The truth about N.D. elk industry
Those opposed to game farms are making a lot of noise again. This time they have gained an ally in Sen. Tim Mathern, D-Fargo, who has agreed to sponsor a bill that would virtually put many hard-working, honest North Dakota producers out of business.
Those opposed to game farms are making a lot of noise again. This time they have gained an ally in Sen. Tim Mathern, D-Fargo, who has agreed to sponsor a bill that would virtually put many hard-working, honest North Dakota producers out of business. However the rhetoric and misinformation are the same.
In a Dec. 31 column in The Forum, it was suggested a handful of states have banned "canned hunting" as it is called. One state that caught my attention was Texas. That state has a huge preserve hunting industry including everything from deer and elk to many exotic species. Of course attention to facts and truthfulness are not often the allies of one attempting to stir the pot of public opinion. I would like to address several of the issues raised with factual information.
Proponents of this legislation emphasize three areas of concern: disease, genetics and hunting ethics.
Disease has been and always will be of great concern to livestock producers and wildlife managers. It is no secret that occasionally disease shows up in both sectors of the animal world. Some would like you to believe game farms are teeming with disease and are a grave threat to wildlife. Here is the truth.
North Dakota has had domesticated elk for more than 40 years. Today we have yet to diagnose our first case of chronic wasting disease after testing literally thousands of these elk over the last eight years. The elk ranchers also adhere to a strict system of testing for tuberculosis and brucellosis, which has rewarded them with a clean bill of health.
We will never eliminate disease, especially in the wild. But cooperation between North Dakota Board of Animal Health and North Dakota Game and Fish has served us well in keeping our landscape disease-free. Farmed elk do not pose any greater threat of disease than do other forms of domestic livestock, especially since they share many of the same diseases.
Potential genetic pollution is also raised as a reason to ban game farms. If genetics and disease are viable concerns, why is the proposed bill only to ban hunting preserves and not to end the game farm industry immediately? Makes me wonder what is the true motivation of these groups.
The genetics inside the fence are the same, if not better, than those outside the fence.
Again, the truth is elk producers certainly select their breeding herd from the heartiest, largest, best-producing genetics available to them. This has resulted in the production of bulls that really wow the hunting public. This is not "genetic engineering" but simply selective breeding that demonstrates the true potential of these majestic beasts. In contrast to that, you have a wild herd that has also been genetically modified. Only in this case, the result is the opposite. For many years trophy hunters have been allowed to harvest the largest bulls from the herd, allowing the lesser bulls to do the bulk of the breeding. The net result of this is a wild herd that doesn't have the genetic potential to produce what we see coming out of domestic herds. This has also contributed to the demand for trophy bulls on game preserves.
One other aspect of the genetic/disease issue is the potential to selectively breed for disease resistance. So far all attempts to control CWD in the wild have failed. There is evidence to suggest - it has worked in sheep with a similar disease - that genetic resistance is a possibility. Testing and breeding to this end could certainly be a part of the domestic industry in the future.

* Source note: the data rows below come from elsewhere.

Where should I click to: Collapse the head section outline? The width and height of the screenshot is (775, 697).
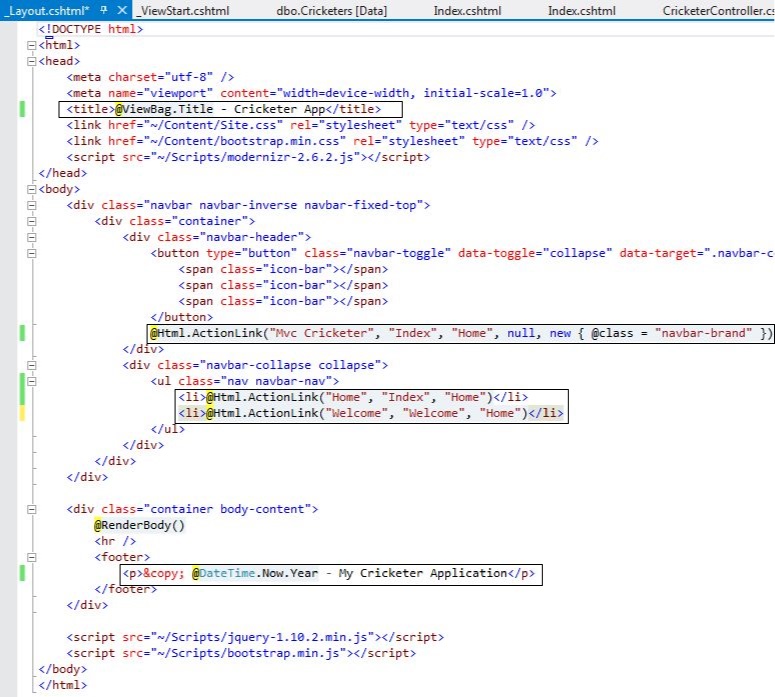click(x=32, y=61)
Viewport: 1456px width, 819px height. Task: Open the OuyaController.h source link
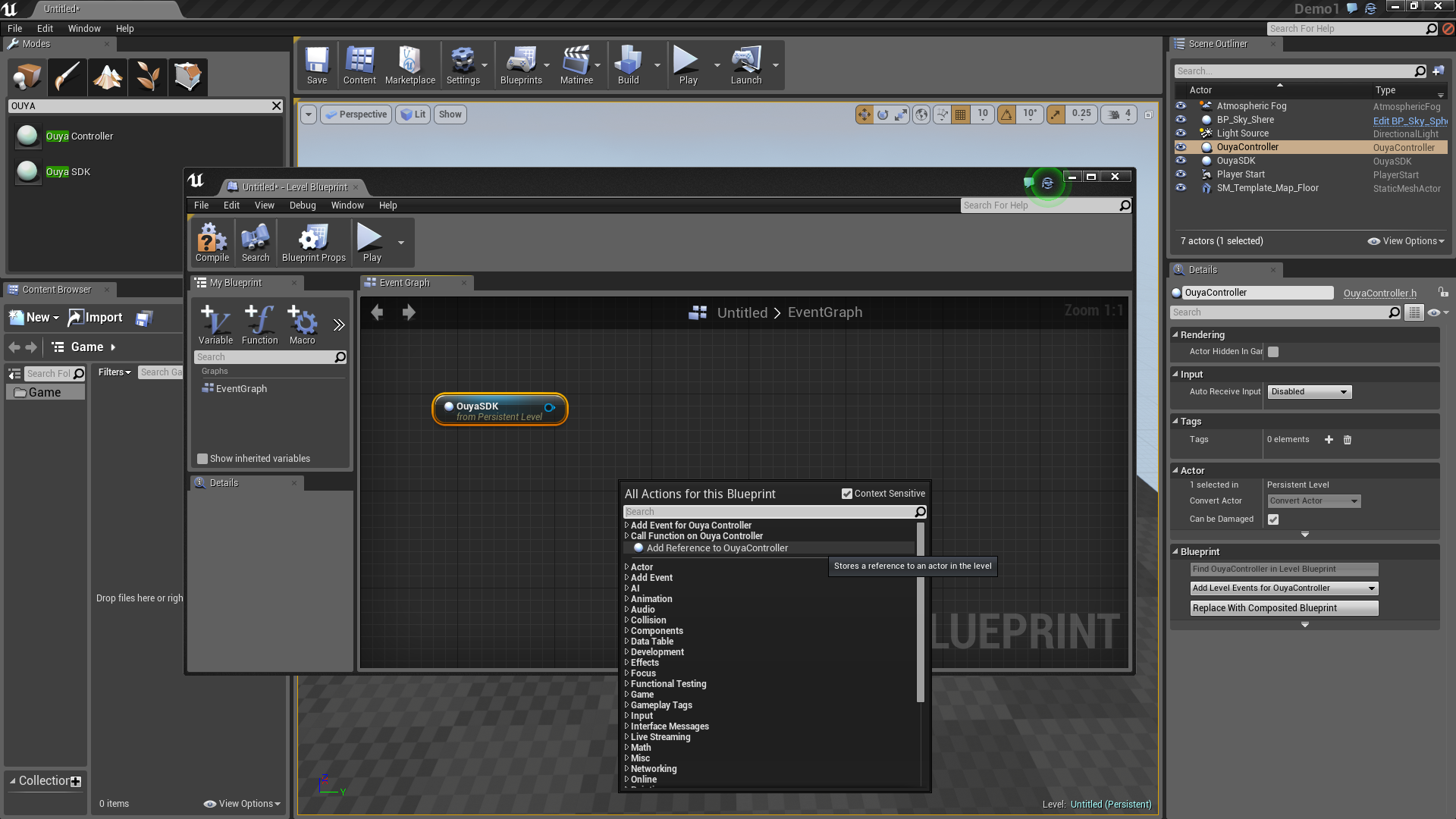(x=1379, y=293)
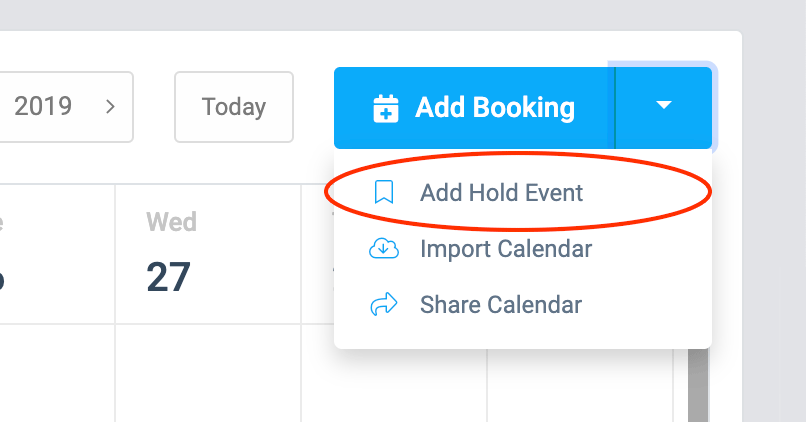Click the Today button
The image size is (806, 422).
(x=234, y=107)
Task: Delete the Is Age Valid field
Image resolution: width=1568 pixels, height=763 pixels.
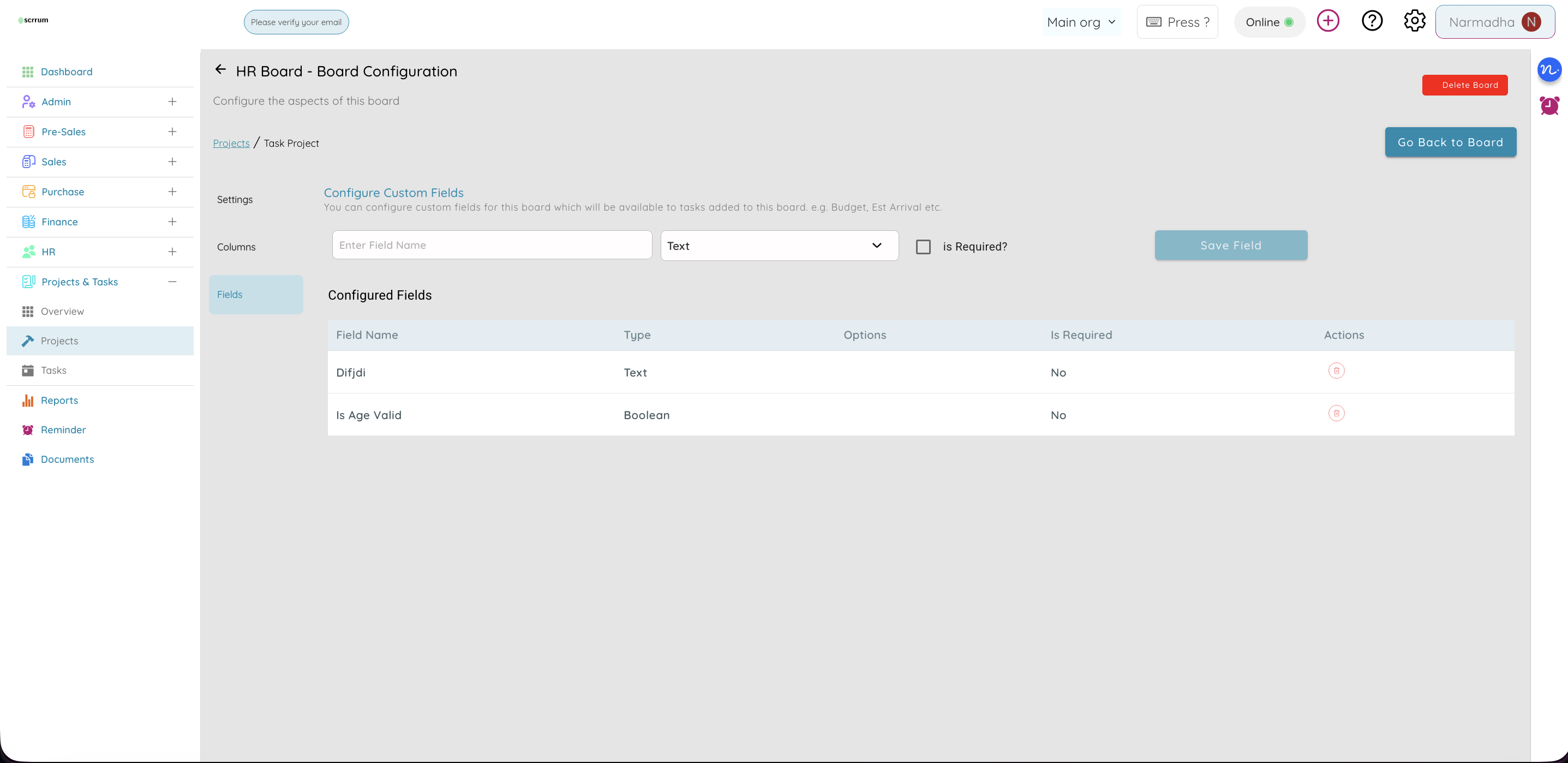Action: [x=1337, y=413]
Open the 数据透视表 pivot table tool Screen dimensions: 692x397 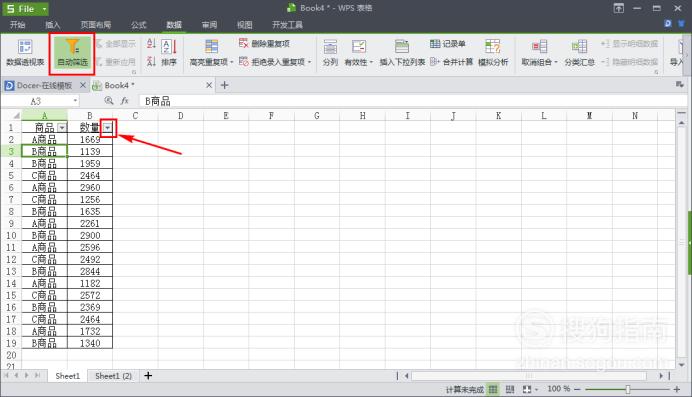click(25, 53)
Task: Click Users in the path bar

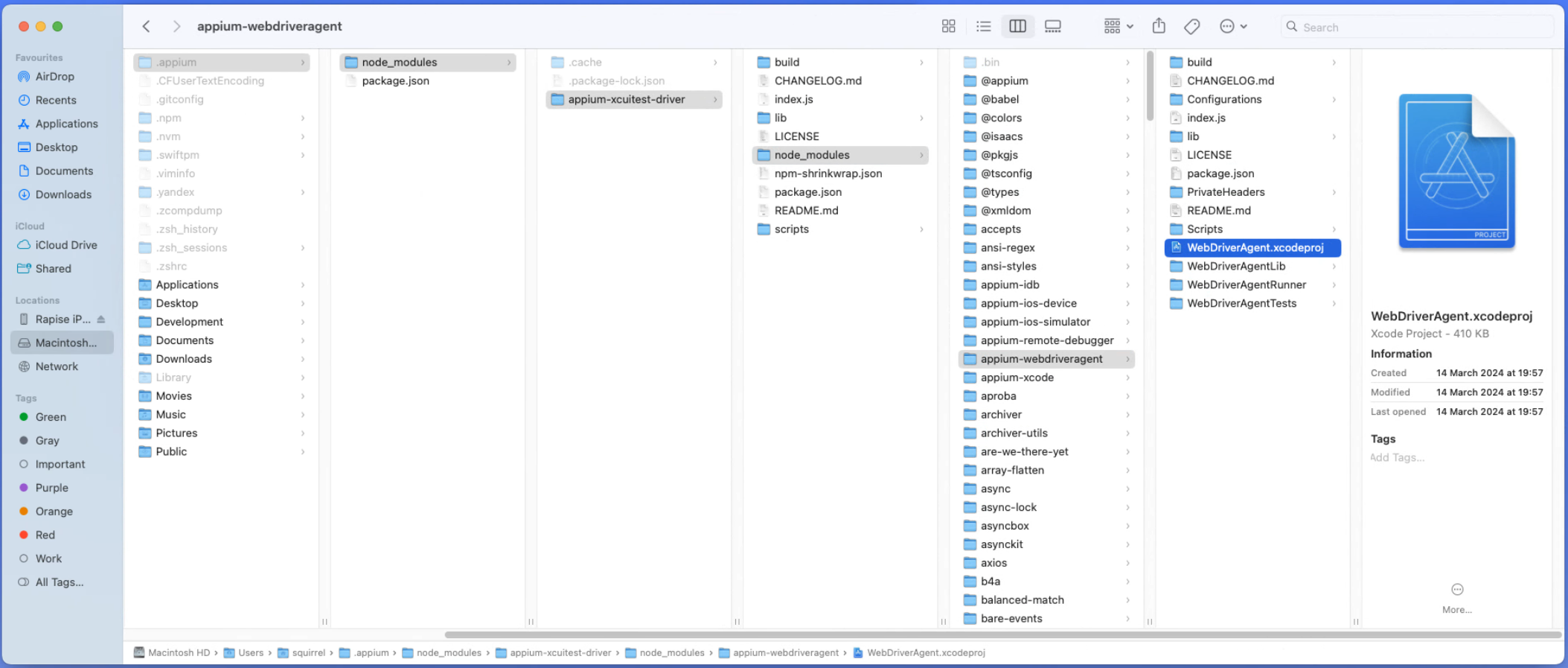Action: [x=250, y=653]
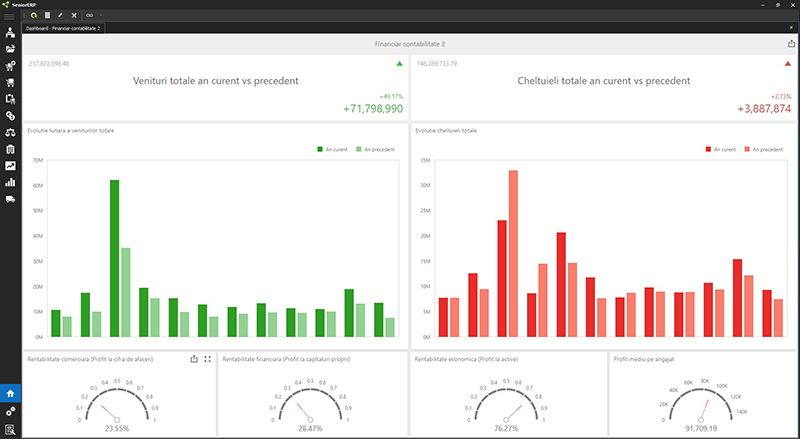Open the folder module in sidebar
Viewport: 800px width, 439px height.
pos(10,49)
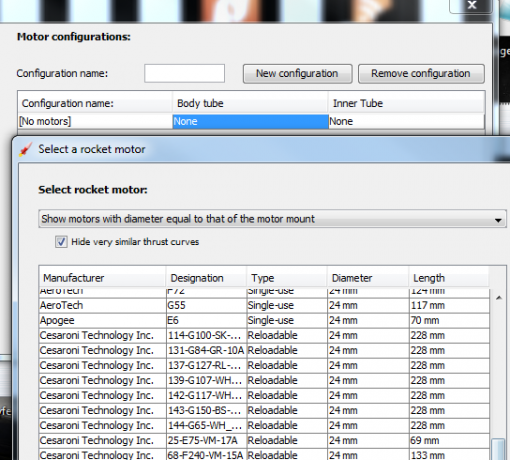Sort by the Manufacturer column header
This screenshot has height=460, width=510.
point(102,278)
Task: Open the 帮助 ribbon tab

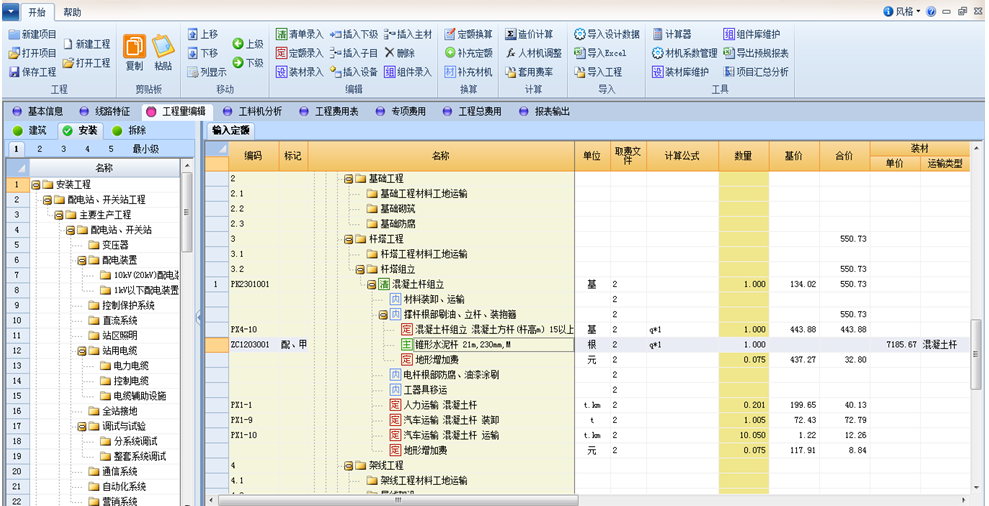Action: pyautogui.click(x=71, y=12)
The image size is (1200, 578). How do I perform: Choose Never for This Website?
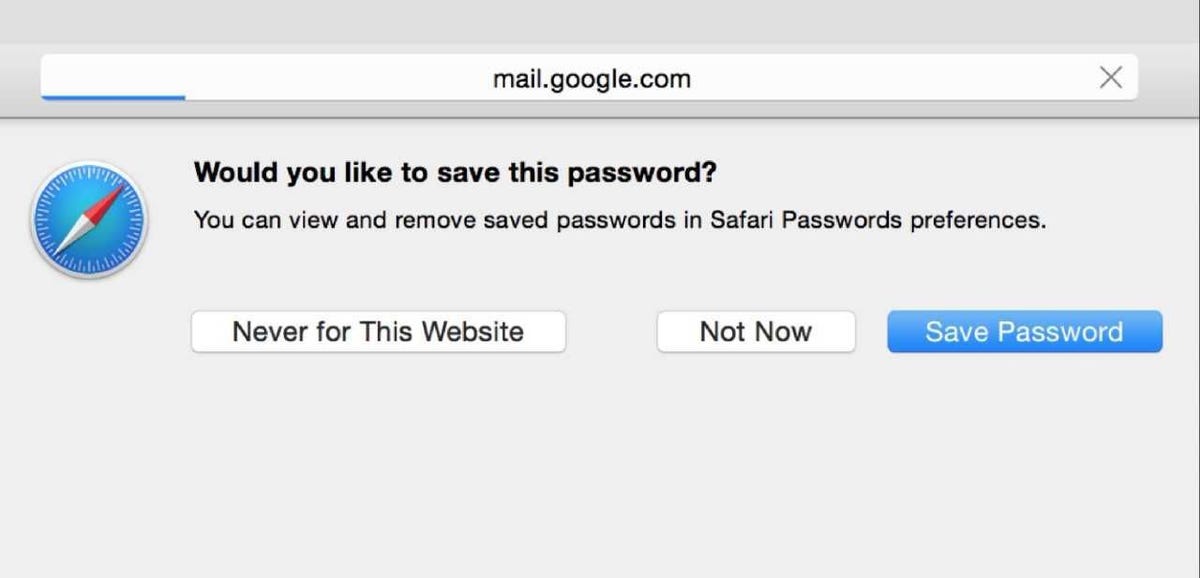378,332
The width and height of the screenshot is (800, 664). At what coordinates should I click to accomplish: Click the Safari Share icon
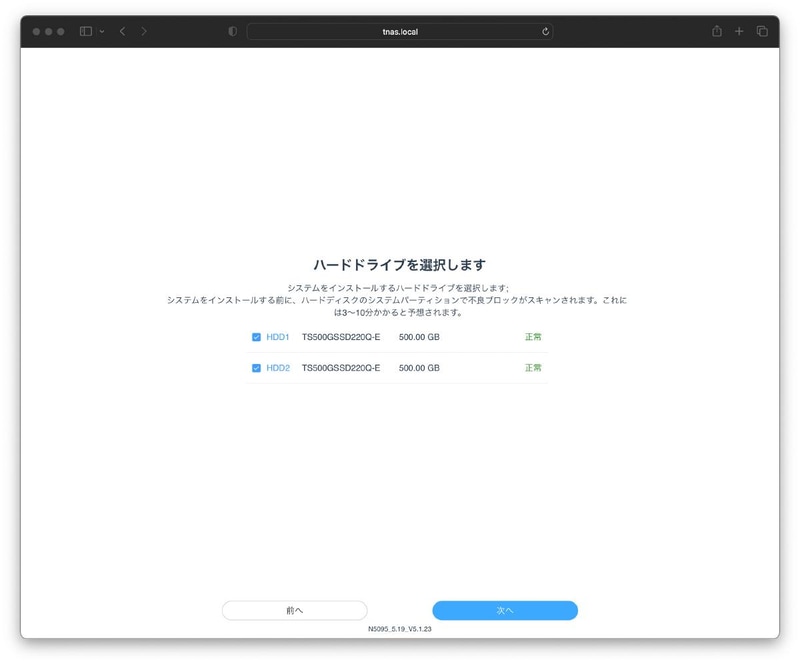718,31
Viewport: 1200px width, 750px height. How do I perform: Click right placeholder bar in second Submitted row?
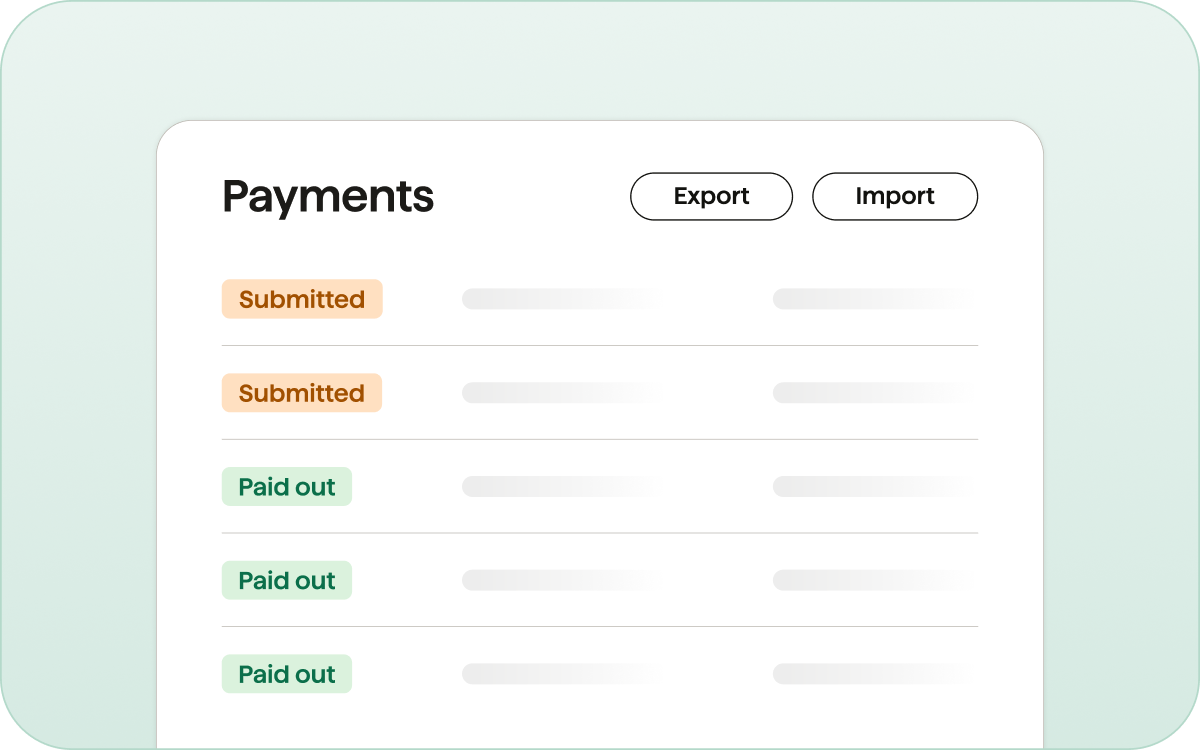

Hunter ethics is the other great debate. The definition of these terms is widely varied. Many hunters will use every legal means available to them to increase their odds of success. This may include technology, firearms, clothing, and even dogs and baiting. Others would argue in favor of more traditional methods, such as a long bow, to increase the challenge of the hunt.
I often hear the excuse that preserve hunting may turn the nonhunting public against all hunters. My response is the perception of the nonhunting public of hunters has nothing to do with preserve hunting. Certainly free-chase hunters are responsible to the public as to how they harvest the public's resource. However, the animals in a hunting preserve are no more the public's resource than are my house, my car or any other livestock.
I would argue that we certainly harvest our animals in a timely and humane fashion, often much more so than what goes on with free-chase hunting. We do not allow animals to be wounded and suffer for days or weeks on end.
If preserve hunting of elk and deer is outlawed in North Dakota, will this apply to buffalo ranches, pheasant farms, etc.? How is it any more "ethical" to shoot a buffalo out in a pasture than an elk in a preserve or a farm-raised pheasant, for that matter?
The state of North Dakota has done much to encourage the development of the elk industry. Now a small group of radical sportsmen are proposing that after the state encouraged the development of this industry, it should regulate it out of business - and that without any compensation. That's unethical.